Георгий Иванов - Вадим Крейд 28 стр.


– А вот увидите, когда побываете в ее салоне. Среди ее друзей – князь Волконский, граф Борис Берг, граф Зубов и аз грешный, барон Врангель. Да ведь и по материнской линии барон. Так что нашего брата прибавится.

Вскоре Жорж увидел в "Собаке" Палладу и влюбился. Он навсегда запомнил, как первые дни ходил словно зачарованный. Ни о чем и ни о ком другом думать не мог. Роман длился недолго и окончился внезапно – Георгий Иванов заболел воспалением легких, отлеживался дома, а когда стал выходить и снова встретил Палладу, записал в ее альбом прощальный экспромт:

Четыре месяца иль пять
Не брал послушного пера я,
И вот я, изгнанный из рая,
И слезы горько утирая,
Тянусь к чернильнице опять.

▶ ВАША ЗАДАЧА
Верните дословно часть отрывка о Георгии Иванове и Палладе от «Георгий Иванов - Вадим» до «нашего брата прибавится.». Перечень к этому заданию отношения не имеет.

Записи о целевых позициях

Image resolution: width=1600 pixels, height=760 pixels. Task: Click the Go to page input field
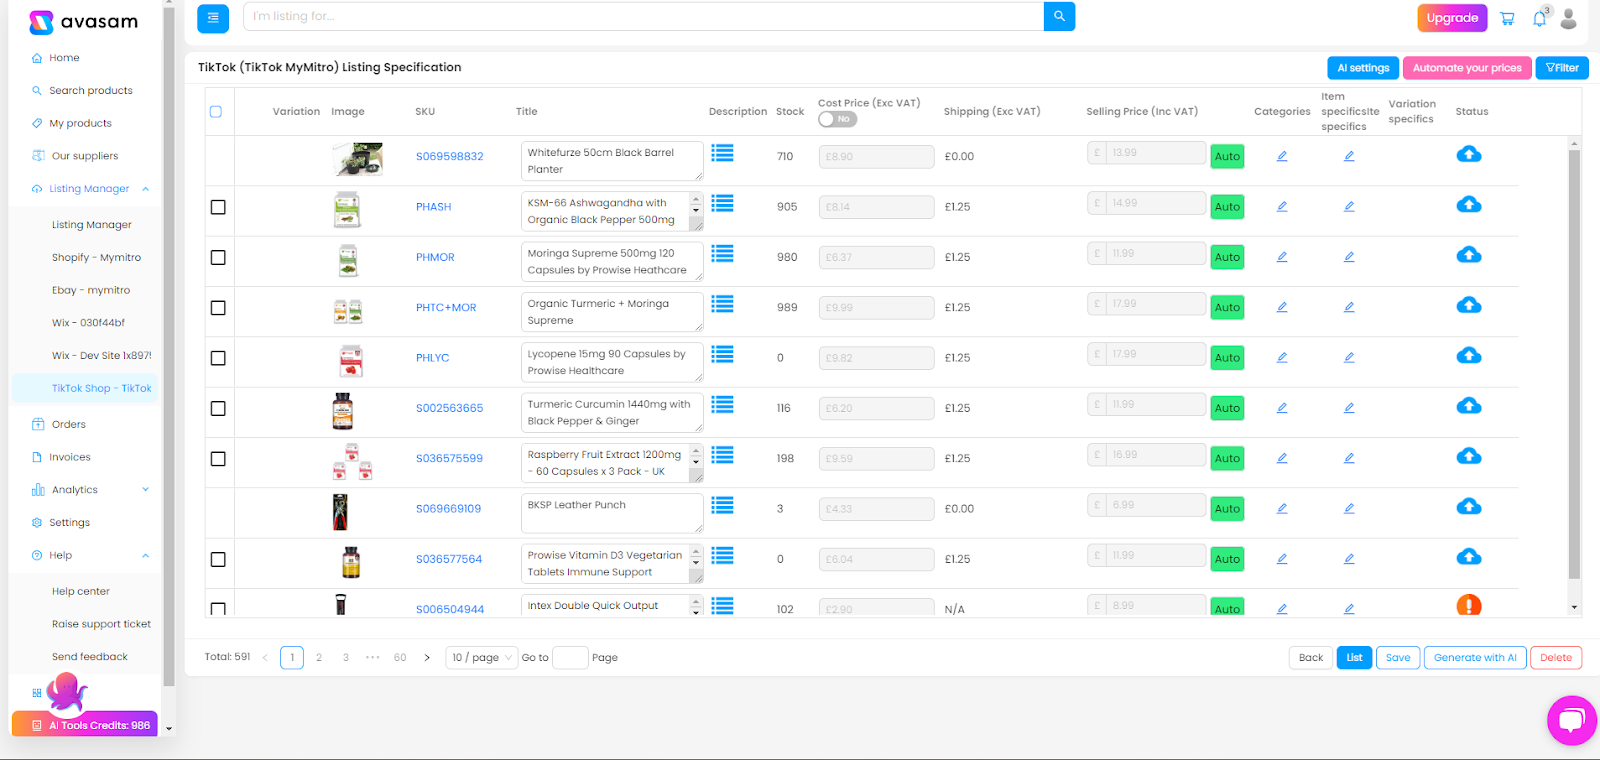pyautogui.click(x=570, y=658)
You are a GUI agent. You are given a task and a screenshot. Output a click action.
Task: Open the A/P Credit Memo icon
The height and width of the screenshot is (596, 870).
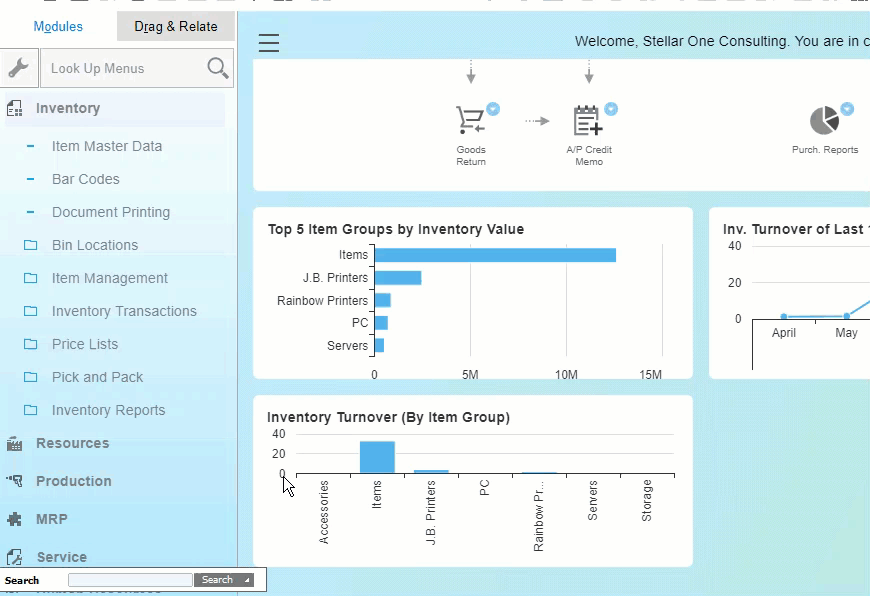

▶ ОТВЕТ
Георгий Иванов - Вадим Крейд 28 стр.


– А вот увидите, когда побываете в ее салоне. Среди ее друзей – князь Волконский, граф Борис Берг, граф Зубов и аз грешный, барон Врангель. Да ведь и по материнской линии барон. Так что нашего брата прибавится.